In this article, a collocation-based spectral strategy was analyzed for the numerical treatment of a time-fractional gas dynamics equation governed by the Caputo fractional derivative. A class of generalized Chebyshev polynomials of the second kind was introduced and investigated theoretically to act as the basis functions. The collocation method was utilized to convert the equation, together with its associated conditions, into a system of nonlinear equations, which could be solved successfully using an iterative nonlinear solver.

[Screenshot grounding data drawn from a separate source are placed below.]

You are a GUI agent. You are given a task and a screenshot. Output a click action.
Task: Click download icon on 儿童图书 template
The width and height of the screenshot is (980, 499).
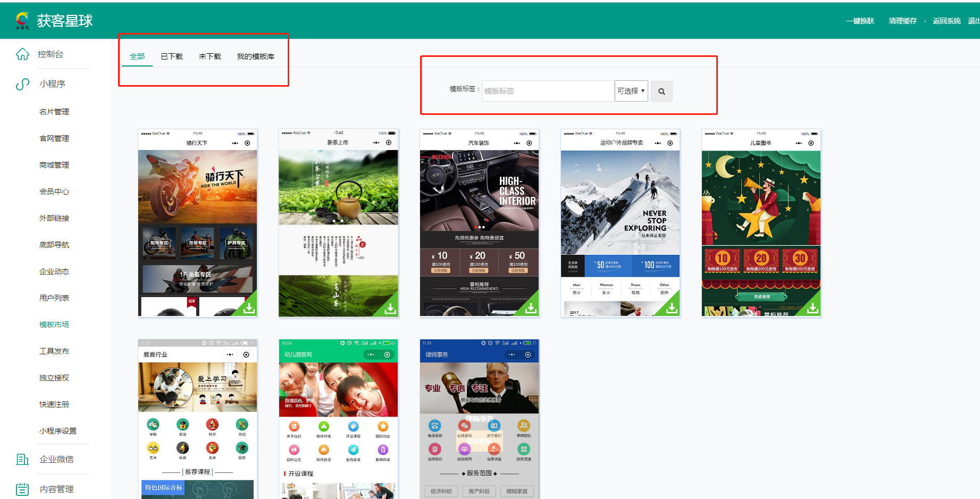pos(813,308)
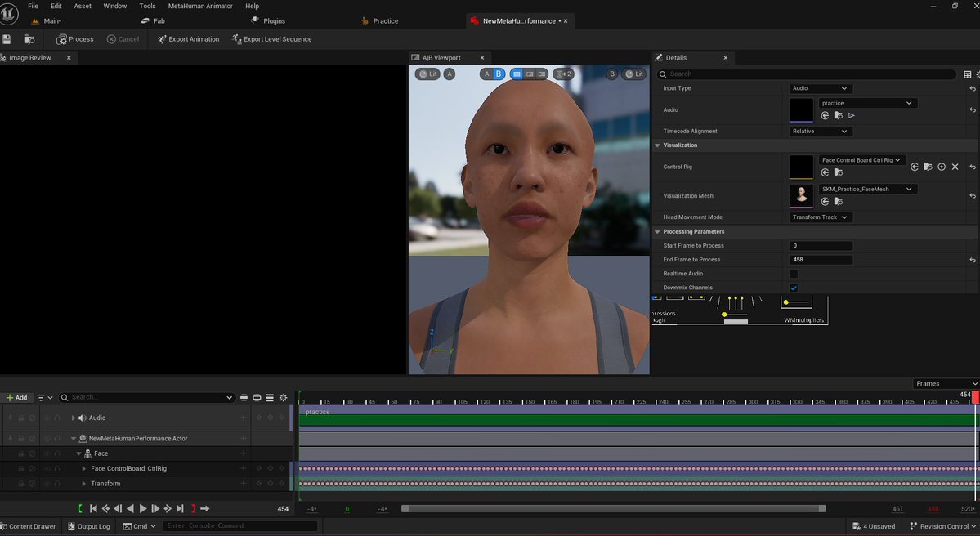The image size is (980, 536).
Task: Toggle viewport B view in A|B Viewport
Action: point(499,74)
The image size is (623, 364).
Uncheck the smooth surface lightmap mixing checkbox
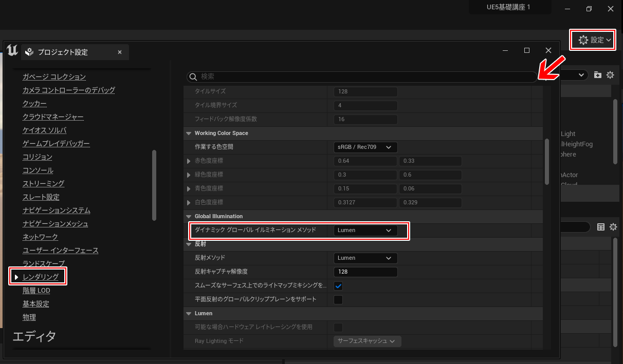tap(338, 285)
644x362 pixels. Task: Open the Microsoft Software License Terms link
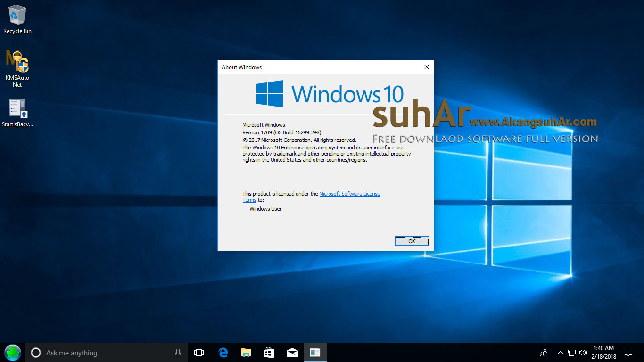[x=311, y=197]
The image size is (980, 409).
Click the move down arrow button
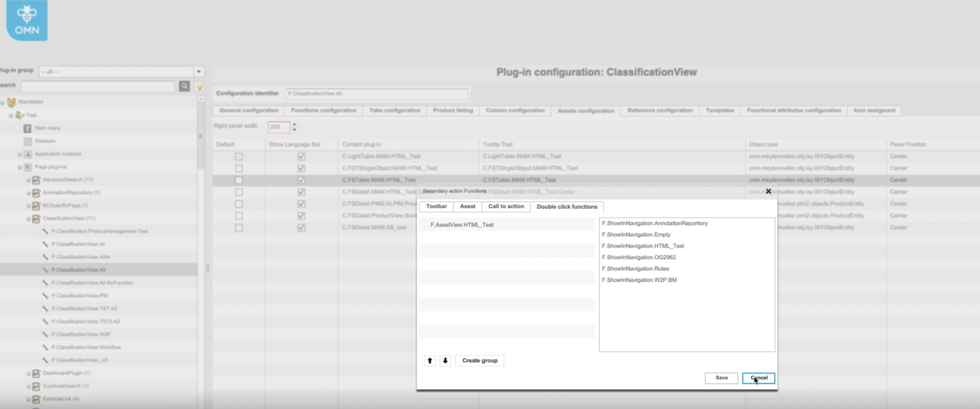tap(445, 361)
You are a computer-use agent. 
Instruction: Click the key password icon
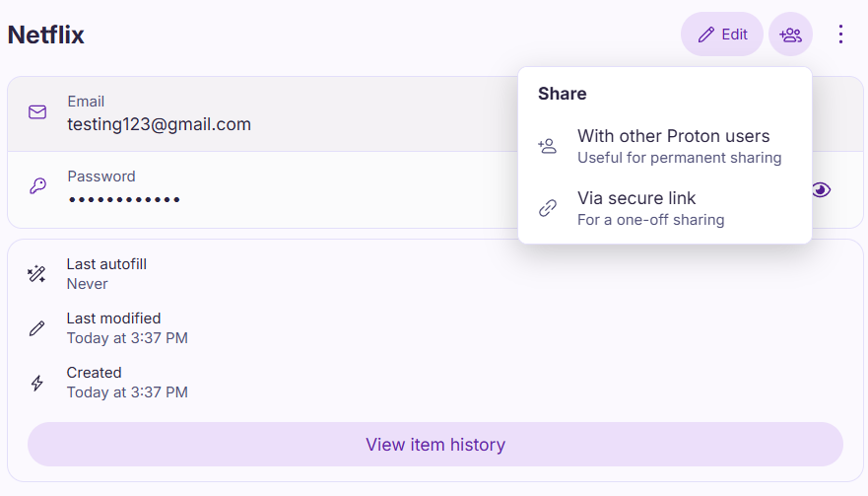[37, 186]
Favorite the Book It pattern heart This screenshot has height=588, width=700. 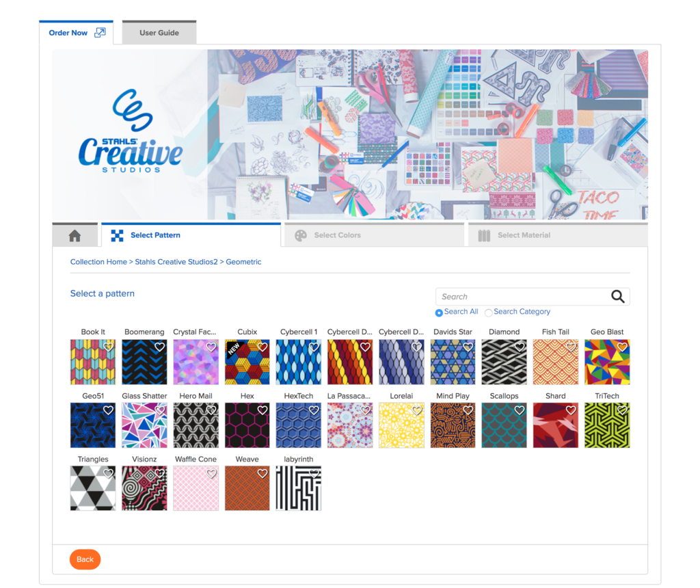(109, 347)
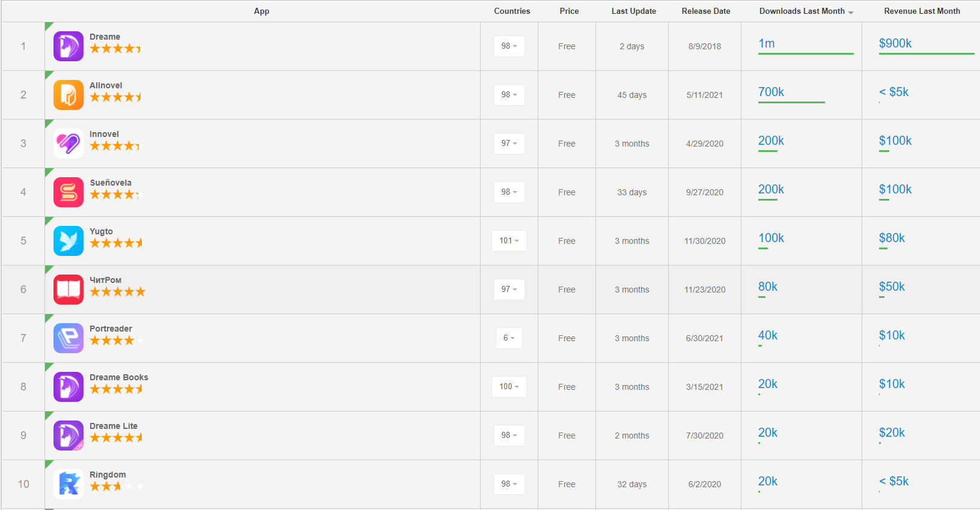
Task: Open the Portreader app icon
Action: click(68, 338)
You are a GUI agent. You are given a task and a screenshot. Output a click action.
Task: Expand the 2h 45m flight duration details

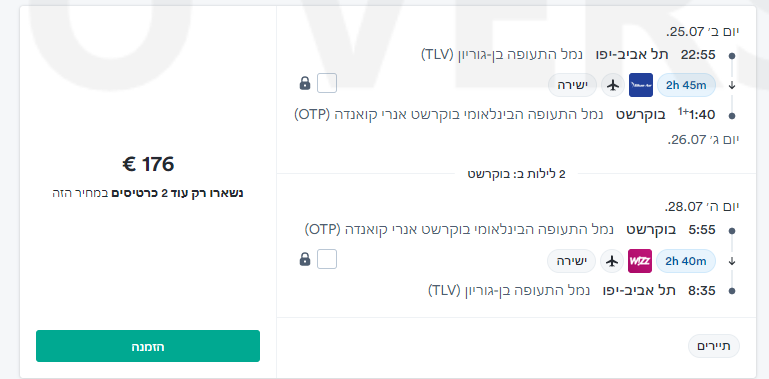(x=686, y=85)

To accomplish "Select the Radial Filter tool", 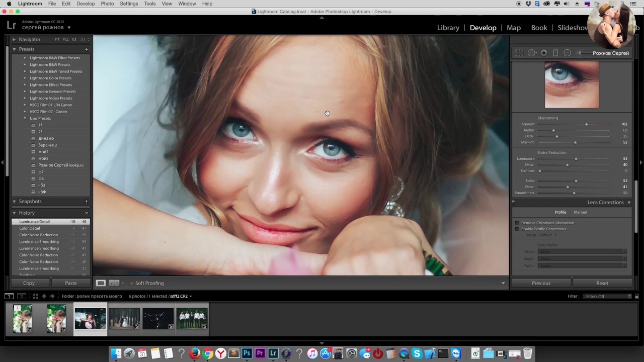I will tap(567, 53).
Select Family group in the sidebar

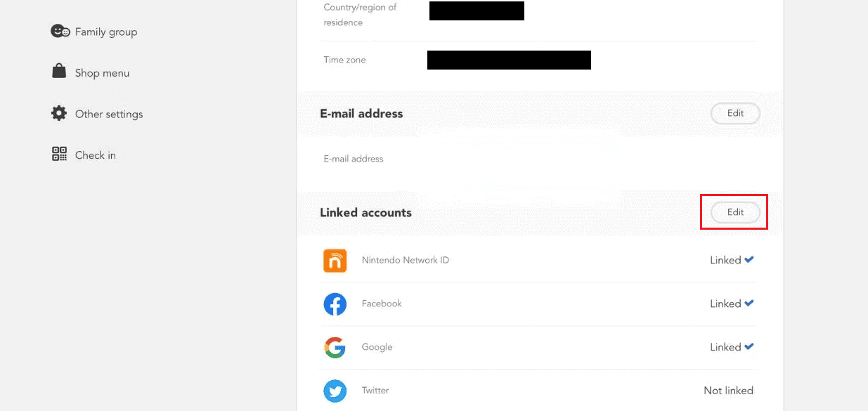105,31
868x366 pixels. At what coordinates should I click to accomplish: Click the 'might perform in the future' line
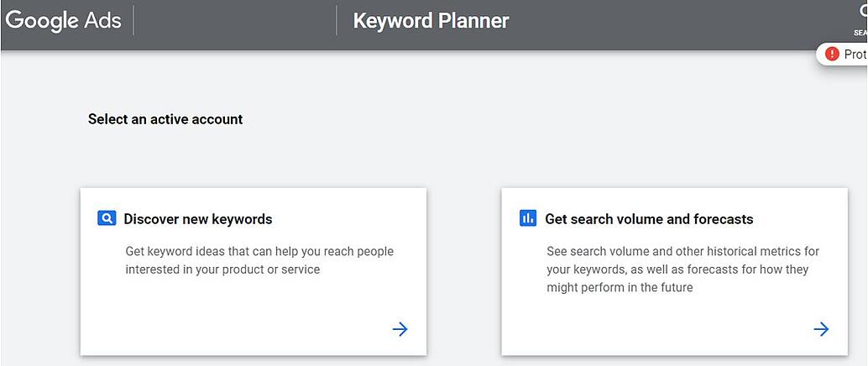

The theoretical analysis confirmed that the proposed approximation possessed strong convergence properties, with explicit bounds that explained the rapid decay of the truncation error. The numerical results presented demonstrate the algorithm’s good performance. In addition, The results show that the parameter a significantly affects performance. While $a=2$ is common, it is not always optimal. Moderate values such as $a=1,2,3$ yield better accuracy and stability, whereas larger values reduce accuracy and worsen conditioning. The extension of the presented technique to other types of fractional derivatives is an interesting topic and will be considered in future work. Also, we aim to apply the Chebyshev family presented in this paper to other important models in the applied sciences.